The Charter of the Australian Greens

Reflecting an awareness of the interrelatedness of all ecological, social and economic processes the general principles of The Greens are:

  • Ecology
    • a) To ensure that human activity respects the integrity of ecosystems and does not impair biodiversity and ecological resilience of life-supporting systems.
    • b) To encourage the development of a consciousness that respects the value of all life.
  • Democracy
    • a) To increase opportunities for public participation in political, social and economic decision making.
    • b) To break down inequalities of wealth and power which inhibit participatory democracy.
  • Social justice
    • a) To eradicate poverty by developing initiatives that address the causes as well as the symptoms of poverty.
    • b) To provide affirmative action to eliminate discrimination based on gender, age, race, ethnicity, class, religion, disability, sexuality, or membership of a minority group.
    • c) To introduce measures that redress the imbalance of wealth between rich and poor.
  • Peace
    • a) To adopt and promote the nonviolent resolution of conflict.
    • b) To develop an independent, nonaligned foreign policy and a non-nuclear, defensive, self-reliant defence policy.
  • An ecologically sustainable economy
    • a) To develop economic policies that will ensure greater resource and energy efficiency and development and use of environmentally sustainable technologies.
    • b) To reduce dependence on non-renewable resources and ensure sustainable use of renewable resources.
    • c) To adopt more comprehensive social, environmental and technology assessment practices.
    • d) To facilitate socially and ecologically responsible investment.
  • Meaningful Work
    • a) To encourage, develop and assist work that is safe, fairly paid, socially useful, personally fulfilling and not harmful to the environment.
    • b) To encourage and facilitate more flexible work arrangements (such as job sharing, part-time work, self-employment), on-going education, training and social welfare (including child-care) so that more people can engage in meaningful work.
  • Culture
    • a) To respect and protect ethnic, religious, racial diversity.

COLLECTED MATERIAL -
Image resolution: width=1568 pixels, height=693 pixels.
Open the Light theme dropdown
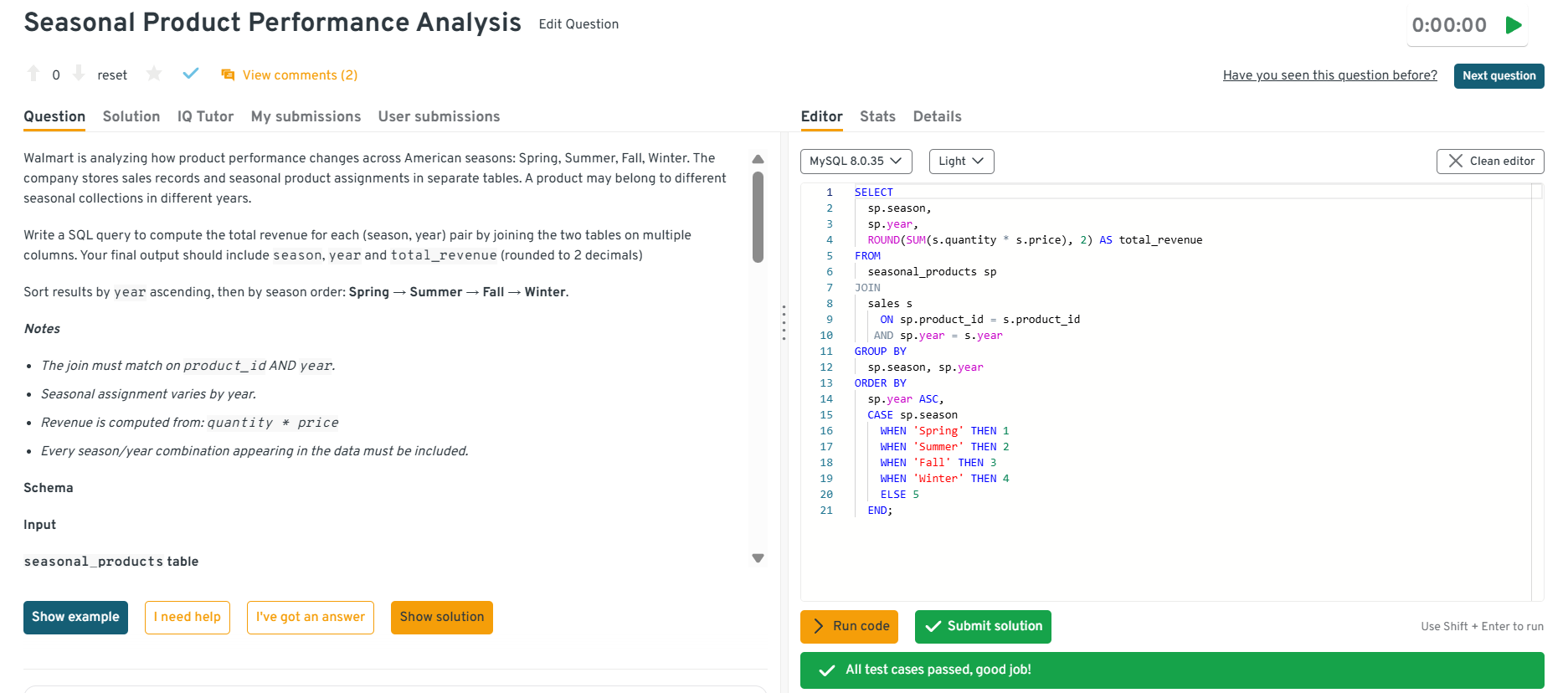(x=961, y=162)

QUESTIONS TO ANSWER -
1. According to the Greens charter, why should flexible work arrangements, ongoing education, training and social welfare be encouraged? Answer in one to three sentences.
2. Does each statement agree with the Greens charter? For each, answer yes or no and quote the words from the charter that decide it.
(a) The peace principles call for a non-nuclear defence policy.
(b) The culture principle includes protecting linguistic diversity.
(c) The social justice principles aim to address only the symptoms of poverty.
3. What are all the headings the Greens charter gives for its general principles?

ACTIVITY ANSWERS -
1. The charter says these should be encouraged and facilitated "so that more people can engage in meaningful work." The flexible arrangements it has in mind include job sharing, part-time work and self-employment, and the social welfare it mentions includes child-care.

2.
(a) Yes: "a non-nuclear, defensive, self-reliant defence policy"
(b) No: "To respect and protect ethnic, religious, racial diversity."
(c) No: "address the causes as well as the symptoms of poverty"

3.
- Ecology
- Democracy
- Social justice
- Peace
- An ecologically sustainable economy
- Meaningful Work
- Culture